## Directions
Once you have located the line containing "Where should I click to: Click the Klaviyo" in the material below, return it exactly along with each line after it through the line containing "is (896, 1345).".

** Extracted data follows **

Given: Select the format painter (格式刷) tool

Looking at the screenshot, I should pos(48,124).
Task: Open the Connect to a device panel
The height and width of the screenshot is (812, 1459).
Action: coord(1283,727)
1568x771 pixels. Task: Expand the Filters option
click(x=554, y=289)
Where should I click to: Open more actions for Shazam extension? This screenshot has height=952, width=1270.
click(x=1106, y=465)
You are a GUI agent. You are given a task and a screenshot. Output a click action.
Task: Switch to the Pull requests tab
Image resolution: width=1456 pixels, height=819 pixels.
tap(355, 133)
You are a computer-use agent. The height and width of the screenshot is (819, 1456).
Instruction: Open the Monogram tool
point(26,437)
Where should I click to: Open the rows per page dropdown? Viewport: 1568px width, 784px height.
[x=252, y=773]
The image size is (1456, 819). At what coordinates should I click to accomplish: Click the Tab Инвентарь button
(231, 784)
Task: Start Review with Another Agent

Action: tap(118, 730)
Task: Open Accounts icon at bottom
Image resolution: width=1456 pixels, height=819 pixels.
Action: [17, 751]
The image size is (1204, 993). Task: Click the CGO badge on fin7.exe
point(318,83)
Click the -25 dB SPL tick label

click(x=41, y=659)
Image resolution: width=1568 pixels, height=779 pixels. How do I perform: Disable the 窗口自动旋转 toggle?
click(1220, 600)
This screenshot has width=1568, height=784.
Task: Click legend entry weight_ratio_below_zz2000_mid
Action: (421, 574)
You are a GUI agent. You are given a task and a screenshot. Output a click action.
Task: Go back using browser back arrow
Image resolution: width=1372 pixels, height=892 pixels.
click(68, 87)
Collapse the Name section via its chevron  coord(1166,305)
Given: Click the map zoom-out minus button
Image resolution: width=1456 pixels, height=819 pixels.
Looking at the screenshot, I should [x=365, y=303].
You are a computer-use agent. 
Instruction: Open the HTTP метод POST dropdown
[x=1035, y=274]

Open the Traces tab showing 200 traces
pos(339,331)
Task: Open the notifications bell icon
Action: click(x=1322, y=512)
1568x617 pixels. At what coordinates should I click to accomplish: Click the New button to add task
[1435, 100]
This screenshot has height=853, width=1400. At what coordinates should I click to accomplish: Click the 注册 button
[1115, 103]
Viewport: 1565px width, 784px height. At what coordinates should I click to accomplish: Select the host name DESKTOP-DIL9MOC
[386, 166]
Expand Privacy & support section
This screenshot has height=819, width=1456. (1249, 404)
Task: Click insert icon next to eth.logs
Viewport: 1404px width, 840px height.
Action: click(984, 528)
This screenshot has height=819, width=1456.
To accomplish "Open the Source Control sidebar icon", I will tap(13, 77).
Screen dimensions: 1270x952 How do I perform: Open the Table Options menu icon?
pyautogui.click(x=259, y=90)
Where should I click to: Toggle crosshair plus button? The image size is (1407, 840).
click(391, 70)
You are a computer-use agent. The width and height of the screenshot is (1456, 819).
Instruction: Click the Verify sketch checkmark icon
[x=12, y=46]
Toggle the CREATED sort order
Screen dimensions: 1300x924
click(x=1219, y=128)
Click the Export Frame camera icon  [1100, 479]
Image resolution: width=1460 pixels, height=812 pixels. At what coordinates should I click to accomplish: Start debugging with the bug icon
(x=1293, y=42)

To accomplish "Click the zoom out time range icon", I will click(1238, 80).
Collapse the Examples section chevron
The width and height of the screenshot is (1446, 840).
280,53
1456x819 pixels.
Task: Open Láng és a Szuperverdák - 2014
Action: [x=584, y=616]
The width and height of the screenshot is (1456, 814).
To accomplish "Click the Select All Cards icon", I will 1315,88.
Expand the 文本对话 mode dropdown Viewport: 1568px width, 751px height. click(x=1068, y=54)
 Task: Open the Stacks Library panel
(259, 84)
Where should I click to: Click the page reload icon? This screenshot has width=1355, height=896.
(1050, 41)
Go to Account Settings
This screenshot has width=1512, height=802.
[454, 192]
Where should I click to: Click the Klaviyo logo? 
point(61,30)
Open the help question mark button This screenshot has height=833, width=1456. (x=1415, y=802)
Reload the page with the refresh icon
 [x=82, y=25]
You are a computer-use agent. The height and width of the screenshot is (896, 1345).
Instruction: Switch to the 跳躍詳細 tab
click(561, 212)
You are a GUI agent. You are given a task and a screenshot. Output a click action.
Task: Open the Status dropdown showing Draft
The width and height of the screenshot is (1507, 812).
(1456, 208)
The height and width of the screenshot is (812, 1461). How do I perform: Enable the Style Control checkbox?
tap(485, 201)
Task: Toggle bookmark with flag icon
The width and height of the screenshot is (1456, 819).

** End of Extracted data **

## Solution for this exercise
Where should I click to: Click the Klaviyo logo? 
point(61,30)
Open the help question mark button This screenshot has height=833, width=1456. (x=1415, y=802)
Reload the page with the refresh icon
 [x=82, y=25]
You are a computer-use agent. The height and width of the screenshot is (896, 1345).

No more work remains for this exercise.